Working at the South Pole

about the wonder of fresh breakfast eggs at one of the most remote outposts of civilization

PAX boarding LC-130 Hercules. © Gwen de Wasseige/ IceCube/ NSF
Amundsen-Scott South Pole Station. © Gwen de Wasseige/ IceCube/ NSF
Resting on the IceCube array. © Gwen de Wasseige/ IceCube/ NSF
IceCube laboratory. © Gwen de Wasseige/ IceCube/ NSF
Weather scroll. © NSF

For a physicist, having worked for years on improving the understanding of an experiment and its underlying models, it is actually a dramatic situation to be able to touch in situ the hardware that generates the data. Working on IceCube, situated at the Geographic South Pole, it is a particularly surrealistic adventure.
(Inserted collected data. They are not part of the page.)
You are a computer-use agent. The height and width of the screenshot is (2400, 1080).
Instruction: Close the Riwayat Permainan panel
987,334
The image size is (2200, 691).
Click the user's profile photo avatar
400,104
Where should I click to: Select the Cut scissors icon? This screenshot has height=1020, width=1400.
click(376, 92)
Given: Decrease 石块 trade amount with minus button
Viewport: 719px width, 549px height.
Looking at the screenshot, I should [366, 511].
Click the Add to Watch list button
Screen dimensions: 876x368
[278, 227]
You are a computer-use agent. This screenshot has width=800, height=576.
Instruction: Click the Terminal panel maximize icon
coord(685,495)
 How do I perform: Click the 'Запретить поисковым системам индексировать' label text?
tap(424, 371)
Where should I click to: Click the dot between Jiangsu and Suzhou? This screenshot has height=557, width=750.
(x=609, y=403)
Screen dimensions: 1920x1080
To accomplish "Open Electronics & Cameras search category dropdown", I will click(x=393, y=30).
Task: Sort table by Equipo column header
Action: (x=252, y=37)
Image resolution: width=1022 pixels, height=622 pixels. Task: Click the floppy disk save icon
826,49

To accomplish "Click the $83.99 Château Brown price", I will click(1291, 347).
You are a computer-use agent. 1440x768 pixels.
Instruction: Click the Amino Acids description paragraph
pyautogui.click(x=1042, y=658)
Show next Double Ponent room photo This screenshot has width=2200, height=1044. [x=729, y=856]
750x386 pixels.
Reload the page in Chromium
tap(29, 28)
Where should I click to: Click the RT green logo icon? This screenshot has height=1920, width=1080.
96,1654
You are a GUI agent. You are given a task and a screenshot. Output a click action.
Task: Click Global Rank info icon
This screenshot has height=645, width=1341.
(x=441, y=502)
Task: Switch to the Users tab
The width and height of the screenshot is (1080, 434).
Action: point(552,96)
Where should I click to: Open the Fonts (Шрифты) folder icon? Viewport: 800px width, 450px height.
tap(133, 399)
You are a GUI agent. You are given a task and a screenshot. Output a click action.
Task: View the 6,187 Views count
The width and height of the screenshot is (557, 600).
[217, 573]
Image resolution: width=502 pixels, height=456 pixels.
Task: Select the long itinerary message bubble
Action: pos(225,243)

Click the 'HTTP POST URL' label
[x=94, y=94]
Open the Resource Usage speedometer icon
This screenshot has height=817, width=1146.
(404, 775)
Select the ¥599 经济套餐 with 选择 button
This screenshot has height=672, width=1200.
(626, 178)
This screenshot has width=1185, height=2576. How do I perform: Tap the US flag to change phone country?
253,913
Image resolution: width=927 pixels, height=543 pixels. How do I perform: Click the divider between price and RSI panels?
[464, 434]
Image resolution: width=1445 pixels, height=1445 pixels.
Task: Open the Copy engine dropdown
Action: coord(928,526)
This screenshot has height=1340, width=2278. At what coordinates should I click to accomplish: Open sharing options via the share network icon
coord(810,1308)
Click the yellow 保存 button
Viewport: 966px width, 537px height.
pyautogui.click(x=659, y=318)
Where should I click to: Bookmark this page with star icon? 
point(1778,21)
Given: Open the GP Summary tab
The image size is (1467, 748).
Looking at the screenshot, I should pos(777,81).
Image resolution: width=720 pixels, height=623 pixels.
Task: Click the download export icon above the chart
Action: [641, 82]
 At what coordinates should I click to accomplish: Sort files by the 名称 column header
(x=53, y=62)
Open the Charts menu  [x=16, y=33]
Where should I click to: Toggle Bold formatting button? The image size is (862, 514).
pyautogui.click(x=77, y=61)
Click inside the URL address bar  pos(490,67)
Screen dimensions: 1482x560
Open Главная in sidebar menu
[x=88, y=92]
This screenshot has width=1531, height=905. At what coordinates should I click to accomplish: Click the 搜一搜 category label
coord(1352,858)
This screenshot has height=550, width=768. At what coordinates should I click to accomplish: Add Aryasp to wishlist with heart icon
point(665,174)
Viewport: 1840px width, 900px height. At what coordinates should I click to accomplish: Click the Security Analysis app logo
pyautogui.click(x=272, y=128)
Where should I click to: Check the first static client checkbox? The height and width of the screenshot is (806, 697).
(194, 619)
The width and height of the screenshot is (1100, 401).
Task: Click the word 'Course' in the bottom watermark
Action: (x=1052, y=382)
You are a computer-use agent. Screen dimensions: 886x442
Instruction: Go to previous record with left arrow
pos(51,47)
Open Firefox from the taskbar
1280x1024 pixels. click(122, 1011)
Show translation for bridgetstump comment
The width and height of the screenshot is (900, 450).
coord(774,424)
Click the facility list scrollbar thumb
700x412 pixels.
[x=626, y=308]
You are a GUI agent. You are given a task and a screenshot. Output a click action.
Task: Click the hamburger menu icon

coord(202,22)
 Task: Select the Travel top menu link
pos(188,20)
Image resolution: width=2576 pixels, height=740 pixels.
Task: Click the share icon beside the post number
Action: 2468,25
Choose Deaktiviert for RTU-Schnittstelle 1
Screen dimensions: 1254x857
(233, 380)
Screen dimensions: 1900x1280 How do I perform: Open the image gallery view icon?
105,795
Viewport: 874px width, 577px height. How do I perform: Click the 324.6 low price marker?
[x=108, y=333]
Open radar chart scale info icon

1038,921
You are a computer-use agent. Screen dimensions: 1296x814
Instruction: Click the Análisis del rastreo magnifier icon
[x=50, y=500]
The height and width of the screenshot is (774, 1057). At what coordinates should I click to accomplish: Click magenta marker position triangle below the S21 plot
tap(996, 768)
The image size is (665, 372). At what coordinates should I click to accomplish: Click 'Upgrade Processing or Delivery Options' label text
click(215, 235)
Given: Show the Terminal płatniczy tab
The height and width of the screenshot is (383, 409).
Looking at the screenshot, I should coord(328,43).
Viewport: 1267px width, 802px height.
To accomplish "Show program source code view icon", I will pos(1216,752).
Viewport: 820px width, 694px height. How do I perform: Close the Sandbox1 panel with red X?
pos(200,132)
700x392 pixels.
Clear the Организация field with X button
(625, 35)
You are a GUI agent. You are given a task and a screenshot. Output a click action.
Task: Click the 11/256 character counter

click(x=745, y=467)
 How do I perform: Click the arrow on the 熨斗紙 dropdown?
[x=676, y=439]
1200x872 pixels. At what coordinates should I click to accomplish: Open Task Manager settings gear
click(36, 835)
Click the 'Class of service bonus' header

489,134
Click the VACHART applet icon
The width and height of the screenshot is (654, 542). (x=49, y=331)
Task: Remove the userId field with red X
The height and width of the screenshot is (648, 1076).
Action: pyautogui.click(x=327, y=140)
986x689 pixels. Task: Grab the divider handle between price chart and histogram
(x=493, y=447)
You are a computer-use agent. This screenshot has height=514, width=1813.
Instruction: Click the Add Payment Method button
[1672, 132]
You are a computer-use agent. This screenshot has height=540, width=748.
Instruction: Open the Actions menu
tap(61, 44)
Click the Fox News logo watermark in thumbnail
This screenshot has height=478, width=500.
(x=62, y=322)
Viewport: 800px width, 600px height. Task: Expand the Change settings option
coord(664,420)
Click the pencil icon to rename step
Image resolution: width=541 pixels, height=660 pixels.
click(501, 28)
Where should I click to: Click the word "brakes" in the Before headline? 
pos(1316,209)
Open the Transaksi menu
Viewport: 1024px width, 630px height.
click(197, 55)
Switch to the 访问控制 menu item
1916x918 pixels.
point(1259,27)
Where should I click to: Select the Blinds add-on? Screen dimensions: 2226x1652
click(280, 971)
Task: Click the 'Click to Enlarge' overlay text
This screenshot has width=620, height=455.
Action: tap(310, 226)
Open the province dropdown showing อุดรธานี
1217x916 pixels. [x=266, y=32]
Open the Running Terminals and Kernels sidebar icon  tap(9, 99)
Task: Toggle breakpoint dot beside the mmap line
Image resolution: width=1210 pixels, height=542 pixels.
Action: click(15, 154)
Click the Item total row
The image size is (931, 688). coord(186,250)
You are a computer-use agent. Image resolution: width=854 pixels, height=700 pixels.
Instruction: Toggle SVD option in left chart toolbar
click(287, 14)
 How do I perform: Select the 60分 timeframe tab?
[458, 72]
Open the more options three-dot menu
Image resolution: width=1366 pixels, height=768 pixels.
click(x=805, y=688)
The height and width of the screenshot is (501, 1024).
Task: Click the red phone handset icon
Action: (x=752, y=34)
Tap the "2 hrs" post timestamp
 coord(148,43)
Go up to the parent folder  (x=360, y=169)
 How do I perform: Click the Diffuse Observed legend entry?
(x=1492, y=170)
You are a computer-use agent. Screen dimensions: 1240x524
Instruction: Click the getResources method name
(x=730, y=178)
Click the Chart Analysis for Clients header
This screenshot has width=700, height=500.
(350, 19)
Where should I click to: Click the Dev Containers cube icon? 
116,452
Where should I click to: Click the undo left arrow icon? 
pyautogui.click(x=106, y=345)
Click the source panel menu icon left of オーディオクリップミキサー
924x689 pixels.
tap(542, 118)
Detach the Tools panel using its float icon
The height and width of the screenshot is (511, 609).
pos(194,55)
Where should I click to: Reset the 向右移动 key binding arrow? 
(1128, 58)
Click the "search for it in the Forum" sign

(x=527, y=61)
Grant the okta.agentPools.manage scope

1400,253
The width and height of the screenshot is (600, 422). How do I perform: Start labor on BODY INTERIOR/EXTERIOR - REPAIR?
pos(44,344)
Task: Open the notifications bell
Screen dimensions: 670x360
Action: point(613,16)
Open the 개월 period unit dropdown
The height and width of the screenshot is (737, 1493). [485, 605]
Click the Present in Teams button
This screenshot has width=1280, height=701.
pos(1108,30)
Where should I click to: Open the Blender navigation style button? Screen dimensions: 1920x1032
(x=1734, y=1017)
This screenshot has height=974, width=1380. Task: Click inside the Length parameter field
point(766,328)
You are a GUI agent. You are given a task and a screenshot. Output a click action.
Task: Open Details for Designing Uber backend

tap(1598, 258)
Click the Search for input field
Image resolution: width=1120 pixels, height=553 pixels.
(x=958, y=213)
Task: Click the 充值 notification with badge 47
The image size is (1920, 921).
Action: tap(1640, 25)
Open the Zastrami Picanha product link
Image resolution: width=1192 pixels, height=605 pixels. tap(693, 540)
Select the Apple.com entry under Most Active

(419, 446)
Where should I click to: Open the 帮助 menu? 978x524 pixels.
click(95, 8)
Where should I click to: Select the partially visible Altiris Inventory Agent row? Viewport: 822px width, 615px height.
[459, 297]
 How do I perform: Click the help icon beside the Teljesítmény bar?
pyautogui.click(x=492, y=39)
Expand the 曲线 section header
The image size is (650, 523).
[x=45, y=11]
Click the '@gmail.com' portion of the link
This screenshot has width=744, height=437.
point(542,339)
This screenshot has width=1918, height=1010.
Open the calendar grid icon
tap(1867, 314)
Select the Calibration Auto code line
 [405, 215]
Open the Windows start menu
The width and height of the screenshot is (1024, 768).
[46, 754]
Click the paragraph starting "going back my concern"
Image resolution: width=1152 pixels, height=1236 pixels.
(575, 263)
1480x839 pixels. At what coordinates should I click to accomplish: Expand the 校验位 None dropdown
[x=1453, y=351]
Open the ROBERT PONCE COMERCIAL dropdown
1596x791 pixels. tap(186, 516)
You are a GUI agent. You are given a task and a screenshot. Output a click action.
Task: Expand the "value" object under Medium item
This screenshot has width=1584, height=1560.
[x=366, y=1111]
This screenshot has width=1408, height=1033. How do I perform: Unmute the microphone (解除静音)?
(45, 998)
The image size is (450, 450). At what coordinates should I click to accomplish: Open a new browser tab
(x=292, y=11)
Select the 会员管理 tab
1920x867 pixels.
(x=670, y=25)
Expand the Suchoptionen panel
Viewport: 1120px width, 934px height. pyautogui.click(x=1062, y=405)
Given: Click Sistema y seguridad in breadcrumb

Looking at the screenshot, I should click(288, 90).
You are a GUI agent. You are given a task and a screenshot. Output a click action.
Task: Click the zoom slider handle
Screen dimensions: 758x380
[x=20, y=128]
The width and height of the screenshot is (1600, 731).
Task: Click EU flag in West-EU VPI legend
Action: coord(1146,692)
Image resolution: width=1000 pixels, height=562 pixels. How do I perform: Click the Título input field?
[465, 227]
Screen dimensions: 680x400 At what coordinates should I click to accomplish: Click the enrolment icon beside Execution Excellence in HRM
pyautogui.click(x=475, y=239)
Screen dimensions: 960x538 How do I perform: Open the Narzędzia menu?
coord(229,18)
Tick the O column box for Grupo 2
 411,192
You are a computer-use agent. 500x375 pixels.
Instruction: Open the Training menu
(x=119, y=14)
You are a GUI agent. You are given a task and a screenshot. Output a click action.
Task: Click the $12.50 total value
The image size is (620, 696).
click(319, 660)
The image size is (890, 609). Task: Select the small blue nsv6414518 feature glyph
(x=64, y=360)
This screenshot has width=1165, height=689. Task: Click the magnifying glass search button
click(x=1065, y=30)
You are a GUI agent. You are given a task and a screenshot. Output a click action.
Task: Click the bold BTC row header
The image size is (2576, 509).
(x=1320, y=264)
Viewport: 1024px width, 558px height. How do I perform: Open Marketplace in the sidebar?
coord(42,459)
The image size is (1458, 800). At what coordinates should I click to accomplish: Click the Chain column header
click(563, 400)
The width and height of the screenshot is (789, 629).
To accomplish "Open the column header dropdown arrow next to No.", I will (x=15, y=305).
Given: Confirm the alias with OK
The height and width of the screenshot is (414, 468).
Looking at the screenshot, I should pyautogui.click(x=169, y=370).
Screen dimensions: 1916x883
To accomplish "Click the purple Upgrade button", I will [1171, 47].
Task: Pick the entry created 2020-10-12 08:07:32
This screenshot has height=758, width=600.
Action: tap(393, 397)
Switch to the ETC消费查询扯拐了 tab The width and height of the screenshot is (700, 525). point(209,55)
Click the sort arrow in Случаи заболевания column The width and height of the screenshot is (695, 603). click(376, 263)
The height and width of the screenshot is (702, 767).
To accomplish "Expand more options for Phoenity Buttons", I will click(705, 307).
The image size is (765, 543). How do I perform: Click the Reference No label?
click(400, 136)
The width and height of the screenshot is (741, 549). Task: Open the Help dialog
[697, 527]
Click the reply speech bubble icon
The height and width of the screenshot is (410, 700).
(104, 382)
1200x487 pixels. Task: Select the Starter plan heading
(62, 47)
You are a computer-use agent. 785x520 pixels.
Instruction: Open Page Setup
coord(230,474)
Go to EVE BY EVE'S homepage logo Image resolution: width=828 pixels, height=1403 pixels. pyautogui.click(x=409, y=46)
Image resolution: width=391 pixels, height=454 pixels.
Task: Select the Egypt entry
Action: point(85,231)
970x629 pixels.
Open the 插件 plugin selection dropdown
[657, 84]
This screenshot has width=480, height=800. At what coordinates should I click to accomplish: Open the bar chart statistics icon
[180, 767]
Depending on the weather, mechanical issues with the planes and scheduling constrains, the journey from Europe via New Zealand and the Antarctic logistics hub McMurdo can take anywhere from four days to two weeks. Once at “the Pole”, you feel struck by the strong contrast created of  a fossil fuel-driven outpost of civilization (single rooms, spacious laboratories & recreational rooms and three warm meals a day) clashing with the harsh conditions of one of the coldest, driest and most remote places on Earth. The absurdity of this situation is probably best exemplified by the cult-like status surrounding fresh breakfast eggs and the sadness that ensues when none are available after a week without flights.

IceCube is a unique experiment using the deep glacial ice which has accumulated over the last 100 millennia and it’s outstanding optical properties as a detection medium for a particle physics experiment. With the over 5000 sensors frozen about 2km deep in the ice, the only reminders of the experiment are small islands of bamboo flags marking the location of each drill hole as well as a small server-room building in the centre of the instrumented area. As such it takes quite a leap of imagination to appreciate that one is standing on top of nearly 3km of ice, with about 3000 particles being detected and stored per second.

After working on “the ice” for three weeks, we are now heading home. This is a moment comprising an ambivalent mixture of feelings: The anticipation to come home, the sadness to leave this remarkable place and the anxiety as the small R&D telescope we deployed will hopefully survive the grueling winter to gather the required data.